» **Source excerpt**:
────────────────

Avoid
When's the Pixel 3 out?
“Ask more of your phone,” is the Pixel 2's official marketing slogan. It's not a good sign when early adopters are asking Google for more support. And they got a little today, as Google has starting rolling out Android firmware updates to address hardware woes plaguing its new Pixel 2 and flagship Pixel 2 XL smartphones. You …
my bluetooth headset was clicking as well (phone idle no audio or call, it would click every 10-30 seconds) it does not click any more (pixel 2)
also the burn in with the buttons at the bottom the fade effect also has been ported to the pixel 2 as well (i dont know if they just blanket used the same screen nit settings for XL and none XL pixel 2)
When's the Pixel 3 out?
To buy or to avoid?
On the current linear progression the Pixel 4 will be eleven hundred a pop, and crapper than all previous Google branded phones. Just as Samsung and Apple, Google are taking the piss out of the gullible. Even for this flawed version, 800 nicker for a bloody phone? Less than two hundred gets you a bloody good device these days, other than for the sad-sack brand victims, too timid to look at such devices.
...On my phone when I got it years ago.
Not because of burn-in, I never knew it happened on phones.
I worried in case the bar didn't work or disappeared and wouldn't return.
Now, I love it; I can disappear it if I want more screen real estate (or set some apps to do it) and it never fails to appear or operate.
The Nav bar can be made to match the UI theme, although I prefer it natural.
I have also set it to allow double tap off the buttons, which switches the display off, no button press required.
No burn-in visible, I looked, hard.
It is an OLED and it is hi-res, even by today's standards I think (563ppi).
It is less bright though than these fancy new ones though, although anything other than bright sunlight is fine and it kicks up the saturation/brightness violently when it is sunny, which changes the colours but leaves it more readable at least.
Having no UI buttons really need not be an issue and should be a benefit - it just requires them to work properly.
@Neil Barnes: "Well, Star Trek vintage, anyway."
Vintage Star Trek .. that was long before the current offering 'Discovery', where the co-star is a non-binary-gender entity and is married to a mutant cyborg kangaroo and the only caucasian heterosexual human allowed on the Bridge is also the chief villain and a Brit. I sense the political correctness is much strong here :]
"Try explaining that one to your partner."

────────────────

» **Data provided**:
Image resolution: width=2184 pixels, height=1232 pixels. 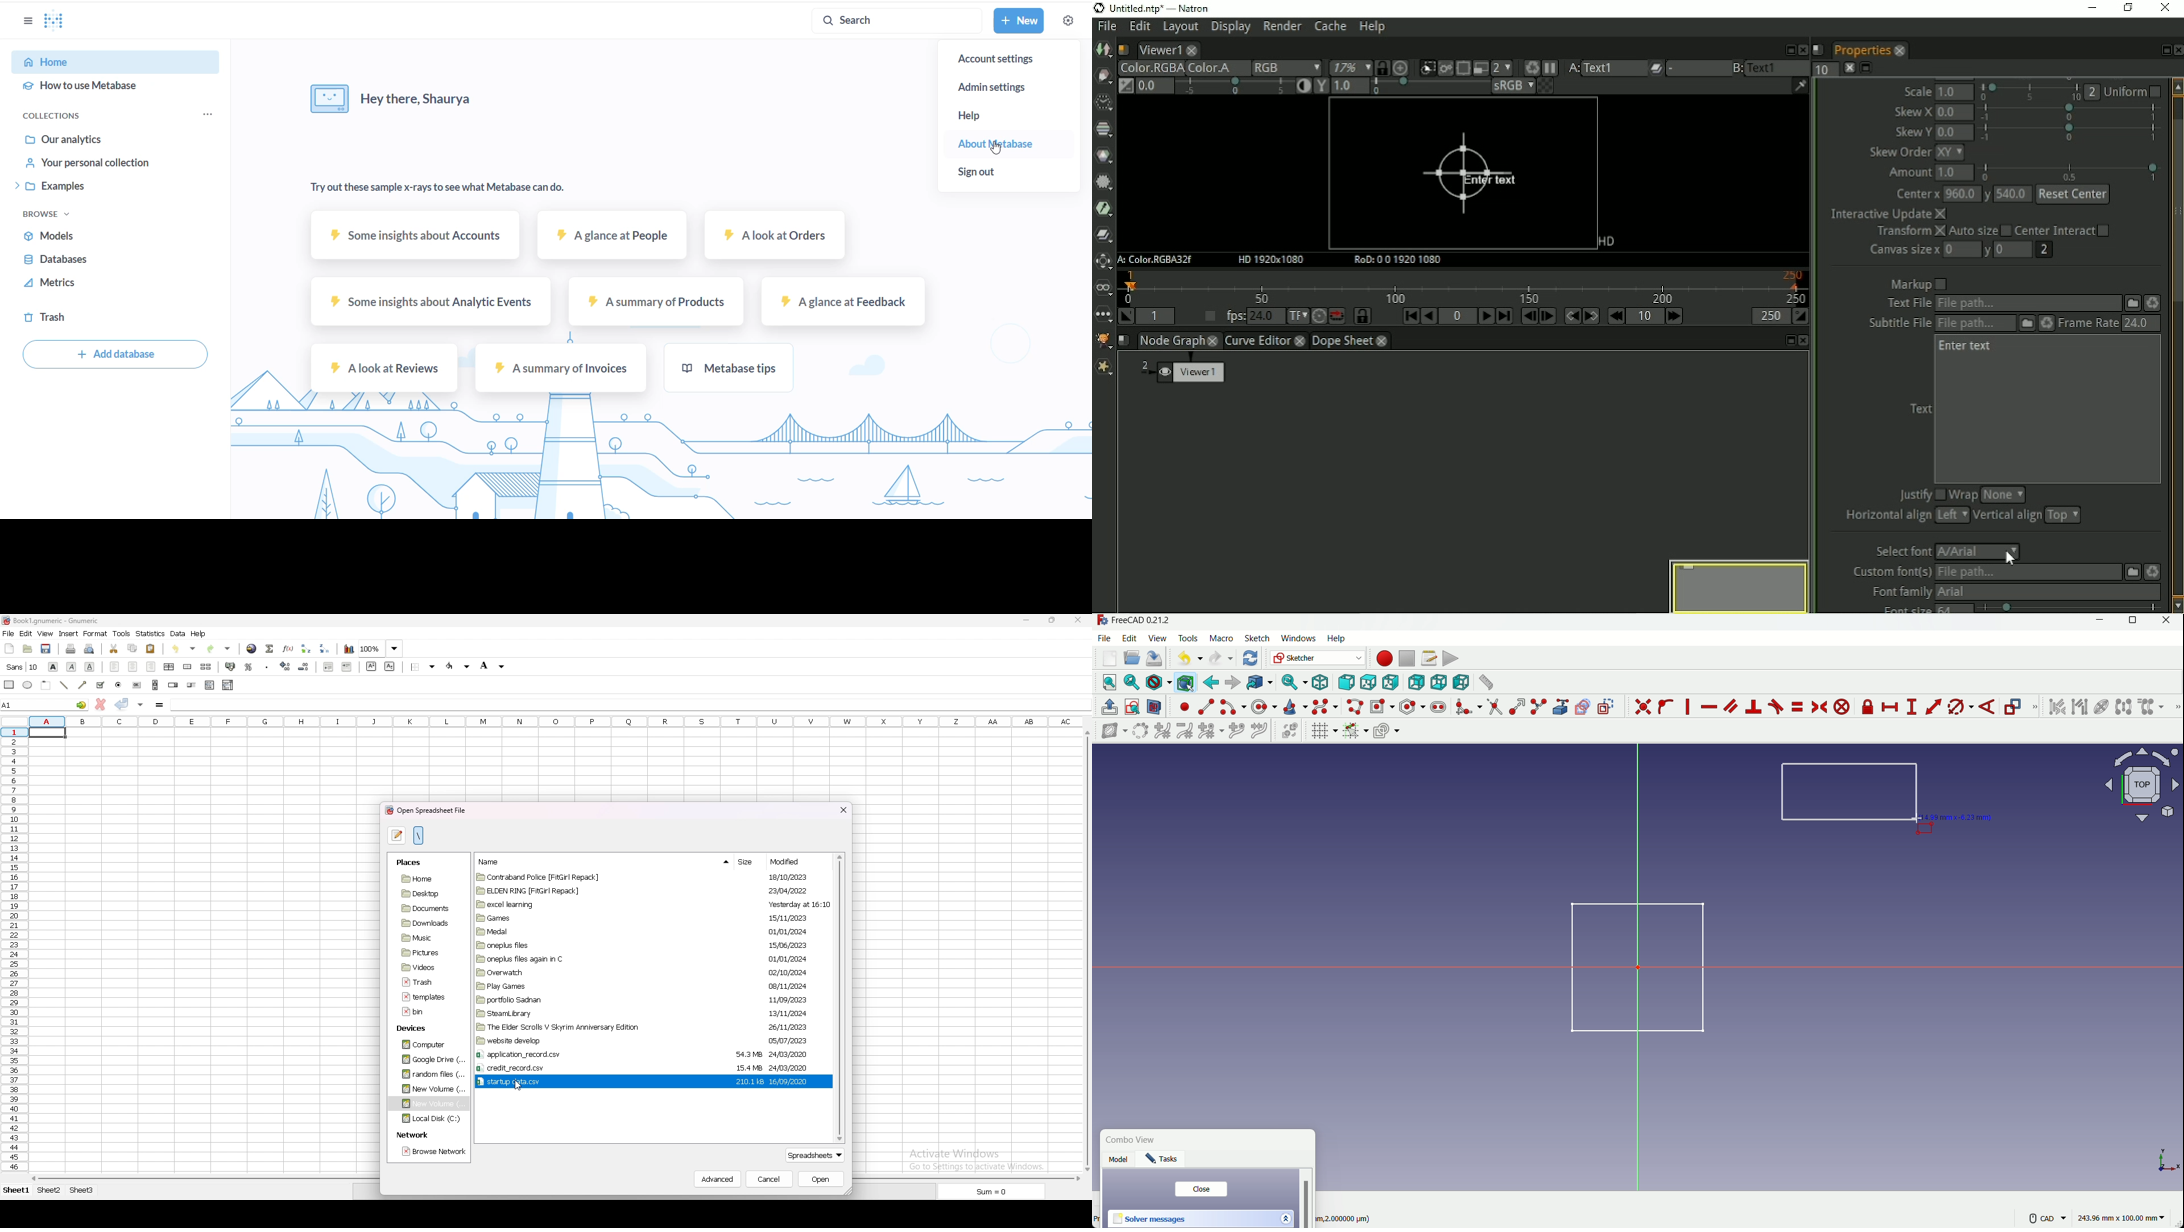 What do you see at coordinates (588, 946) in the screenshot?
I see `folder` at bounding box center [588, 946].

────────────────

» **Actions to take**:
• a. List every phone model named in the Pixel 2 discussion.
• b. According to the Pixel 2 discussion, what pixel density does the commenter give for their OLED screen?
The material is not required here.

» **The solutions**:
• a. Pixel 3, Pixel 2, Pixel 2 XL, Pixel 4

• b. 563ppi